Manque de ressources pour aider les survivantes

Par Émilie Gougeon-Pelletier, IJL - Réseau.Presse - Le Droit|28 juillet 2023

Annie* a passé beaucoup de temps avec des professionnels de la santé durant sa jeunesse. D’abord saisie de problèmes de comportement sévères, ensuite de troubles alimentaires, personne ne s’est arrêté pour tenter de découvrir l’élément déclencheur.

« On cherchait à régler le bobo, mais on ne cherchait pas à régler la cause du bobo. » — Annie

Aujourd’hui, des années se sont écoulées, et Annie connaît enfin la cause de ses maux : lorsqu’elle était âgée de huit ans, elle a subi de l’inceste par un membre de la famille. Et il a continué à lui faire vivre ce cauchemar jusqu’à l’âge de 12 ans.

À l’école, elle était « la méchante élève, la tannante, la troublemaker », se souvient-elle.

On lui prescrit alors des médicaments qui ont fait d’elle « un zombie ». Et alors qu’elle était toujours mineure, un accident la rend paraplégique. 

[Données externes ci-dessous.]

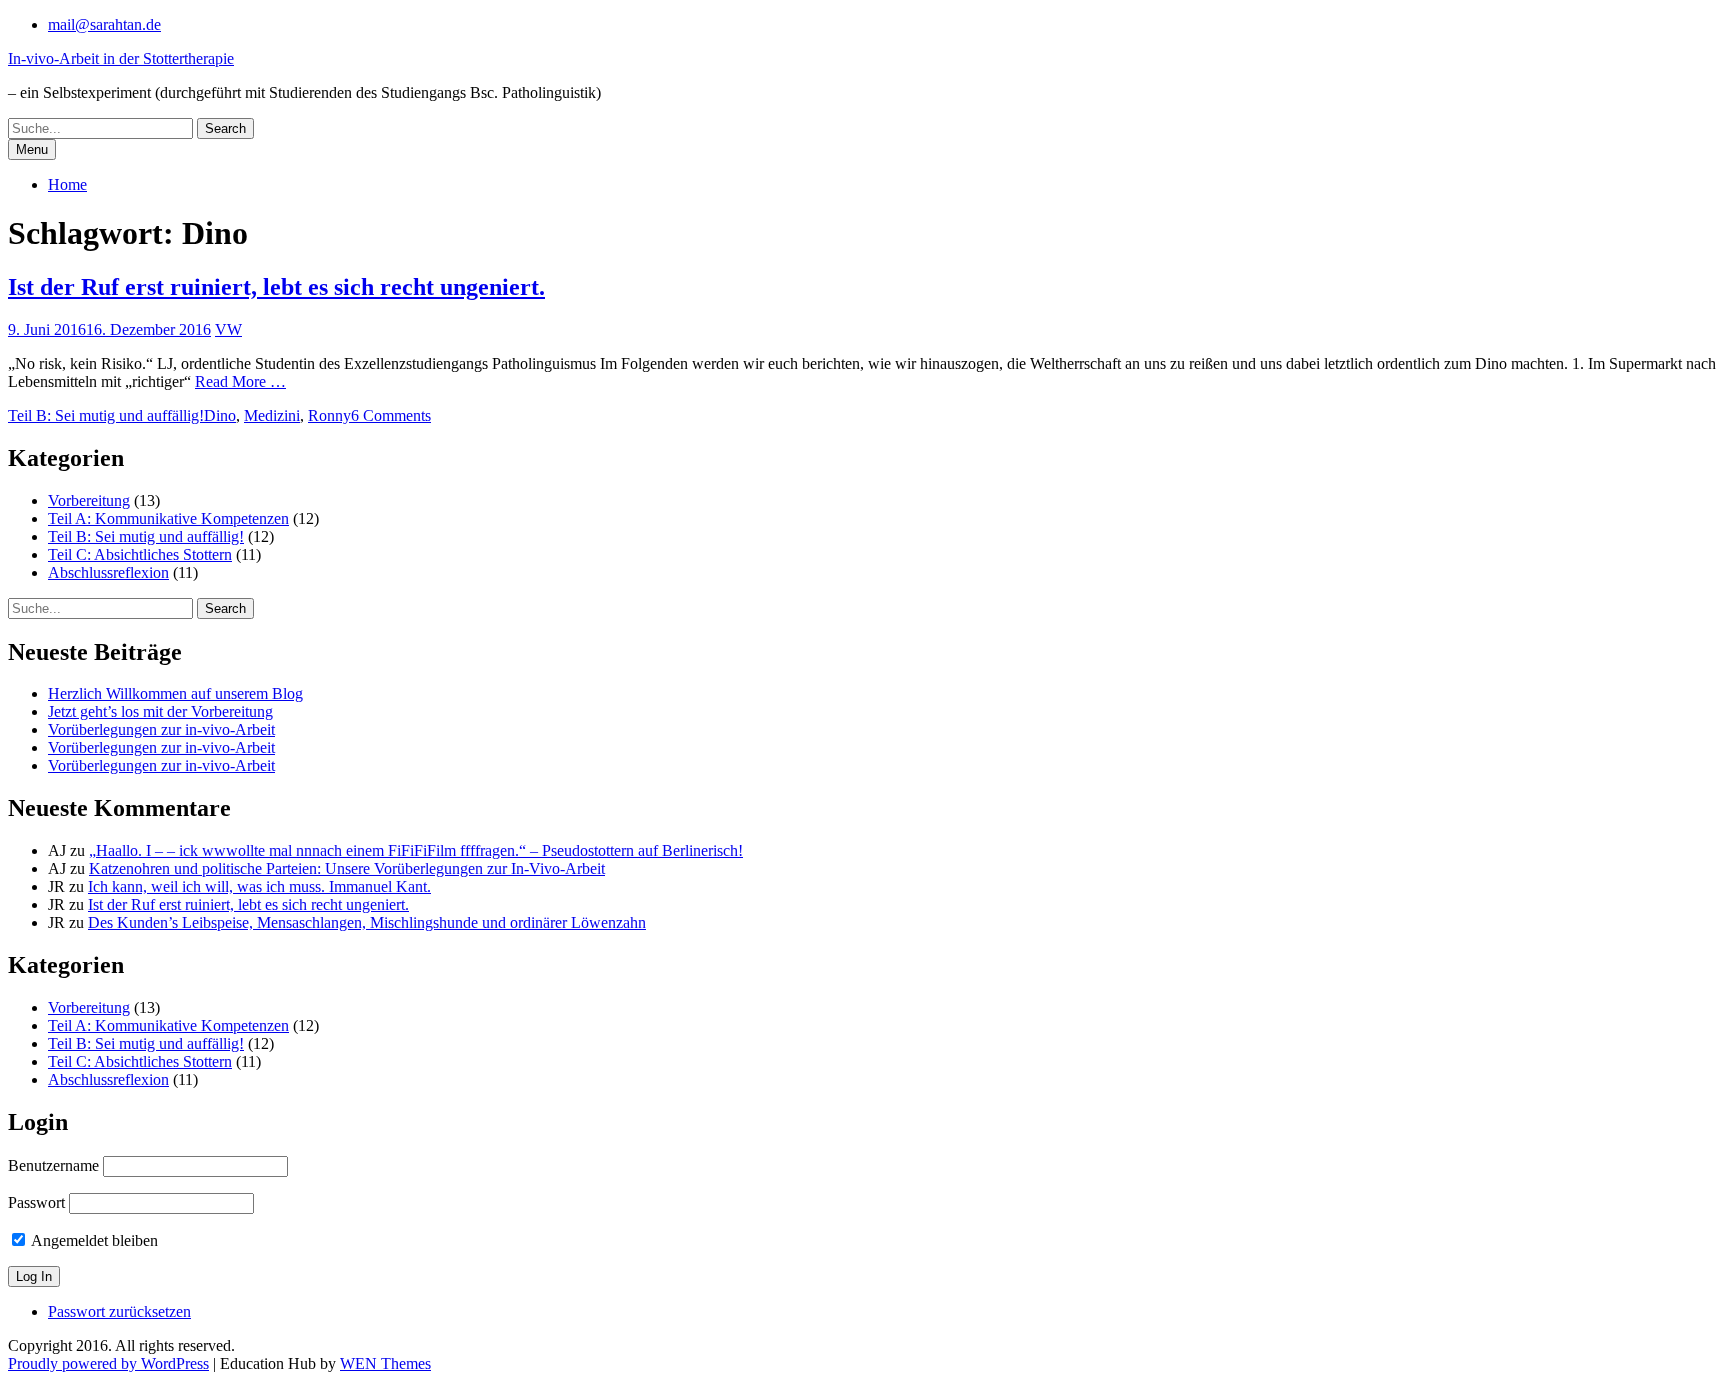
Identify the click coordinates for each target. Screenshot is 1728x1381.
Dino (220, 415)
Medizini (272, 415)
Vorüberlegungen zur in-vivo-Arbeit (161, 729)
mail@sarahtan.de (104, 24)
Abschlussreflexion (108, 572)
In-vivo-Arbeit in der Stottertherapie (121, 58)
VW (228, 329)
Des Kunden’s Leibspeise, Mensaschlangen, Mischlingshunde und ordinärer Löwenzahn (367, 922)
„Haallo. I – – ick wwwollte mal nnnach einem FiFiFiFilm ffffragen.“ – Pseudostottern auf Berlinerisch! (416, 850)
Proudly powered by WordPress (108, 1363)
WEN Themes (385, 1363)
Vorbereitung (89, 500)
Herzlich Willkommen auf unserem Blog (175, 693)
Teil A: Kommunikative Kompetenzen (168, 518)
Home (67, 184)
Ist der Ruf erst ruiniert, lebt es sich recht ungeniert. (276, 287)
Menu (32, 149)
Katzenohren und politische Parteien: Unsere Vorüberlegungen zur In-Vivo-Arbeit (347, 868)
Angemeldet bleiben (93, 1240)
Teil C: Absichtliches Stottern (140, 554)
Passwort (36, 1202)
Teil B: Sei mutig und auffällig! (106, 415)
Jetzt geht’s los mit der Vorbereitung (160, 711)
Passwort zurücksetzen (119, 1311)
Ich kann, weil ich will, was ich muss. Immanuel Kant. (259, 886)
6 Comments (391, 415)
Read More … (240, 381)
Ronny (329, 415)
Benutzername (53, 1165)
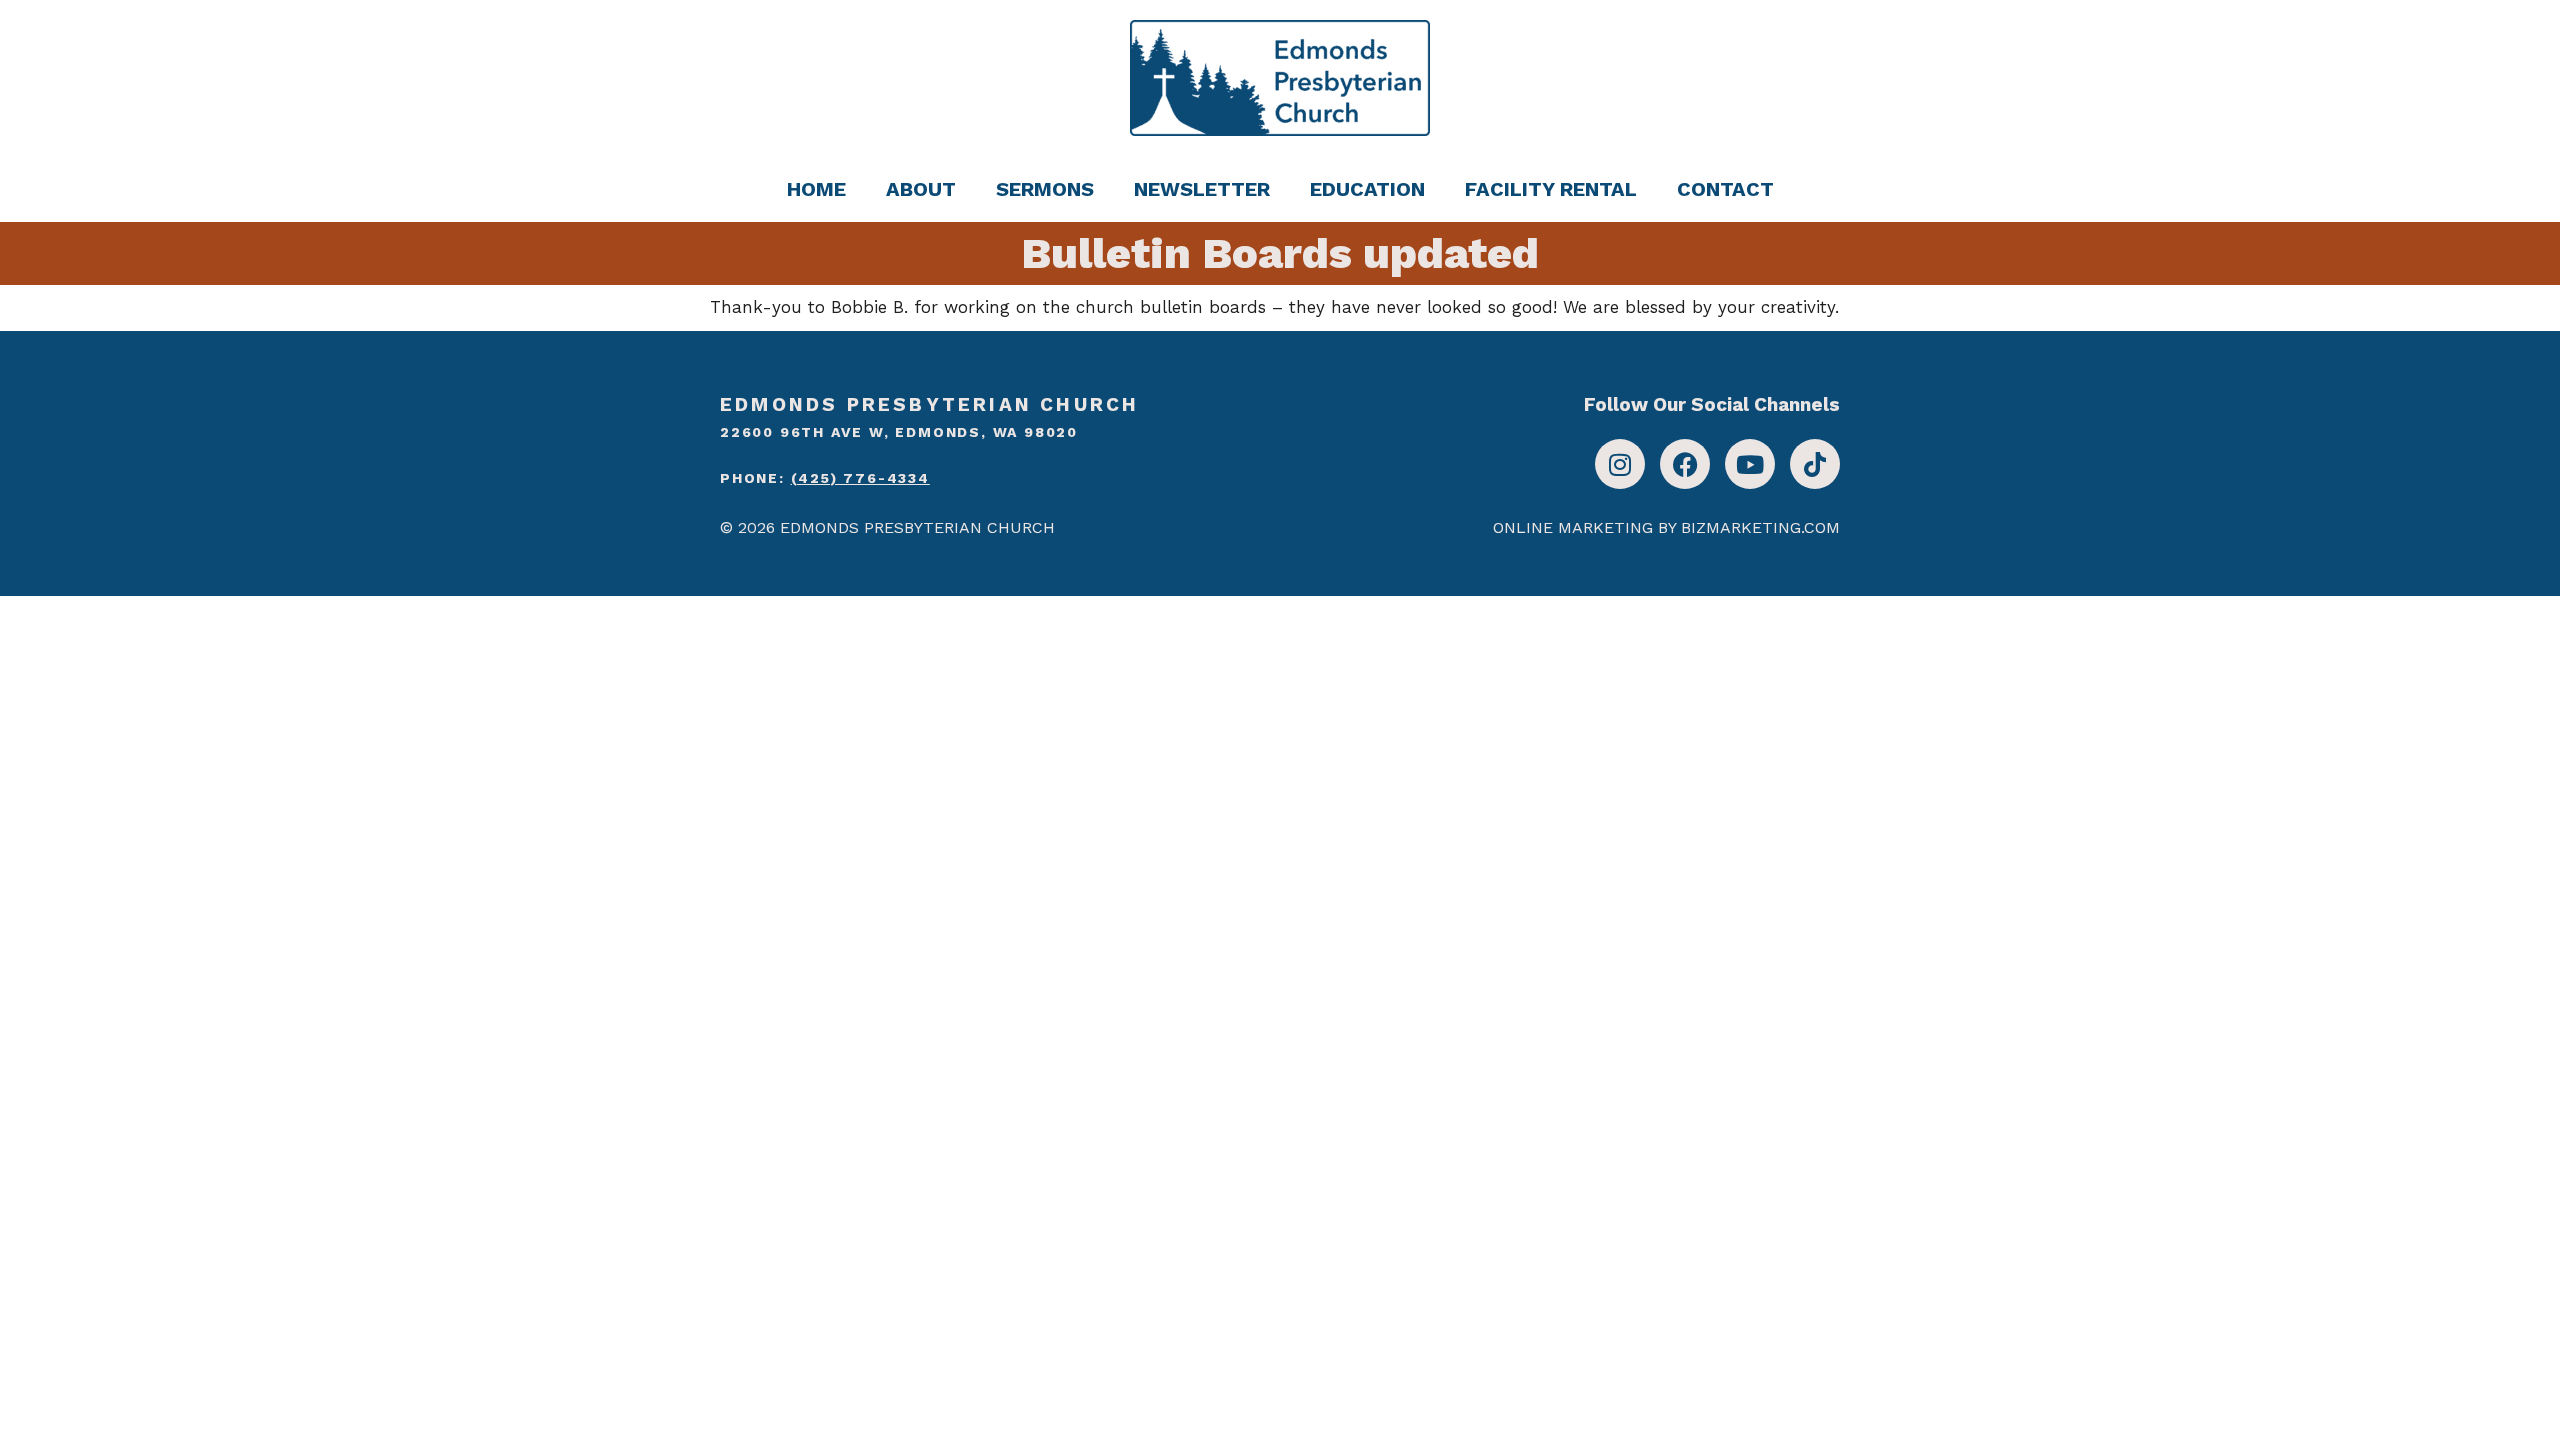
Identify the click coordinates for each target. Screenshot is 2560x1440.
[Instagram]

Hospitalisée pendant un an, ses troubles comportementaux, toujours inexpliqués, ne prennent pas de pause. Et au même moment, elle devient « un objet éducatif ». 

« En étant survivante d’agressions sexuelles, mon corps a déjà été utilisé de façon non consentante et traumatisante. Et là, on amène des médecins, des spécialistes de l’extérieur, nous sommes dans un environnement hospitalier universitaire, donc je suis devenue un spectacle médical. Et à cet âge, ce sont mes parents qui prennent les décisions pour moi, donc je n’ai pas non plus la possibilité d’offrir un consentement. » 

Maya* est elle aussi une survivante d’inceste et d’agressions sexuelles.

À 15 ans, elle ne savait pas que c’était anormal de devoir prendre des douches avec ses parents.

Au sein de sa maisonnée, les abus sexuels étaient normalisés.

Avant l’âge scolaire et jusqu’à la fin de l’adolescence, ce sont plusieurs années de manipulation émotionnelle et d’abus de toutes sortes qui ont fait croire à Maya qu’il n’y avait rien de mal aux attouchements et à la nudité constante de son père.

Comme Annie, elle a été aux prises avec des idées suicidaires et à des troubles comportementaux. 

Hospitalisée à plusieurs reprises, Maya se sent également abandonnée par les différents services mis à sa disposition. « Il y a deux ou trois ans, lorsque j’ai rencontré mon conjoint, il a pointé certains comportements qu’il disait anormaux. Et c’est seulement là que j’ai réalisé. »

Jusque là, personne n’avait encore tenté de détecter la source de mes problèmes de santé, affirme-t-elle. « J’ai dû être ma propre travailleuse sociale. »

Gestionnaire des services du Centre d’aide et de lutte contre les agressions à caractère sexuel (CALACS) francophone d’Ottawa, Josée Laramée est une survivante d’inceste et de viol. 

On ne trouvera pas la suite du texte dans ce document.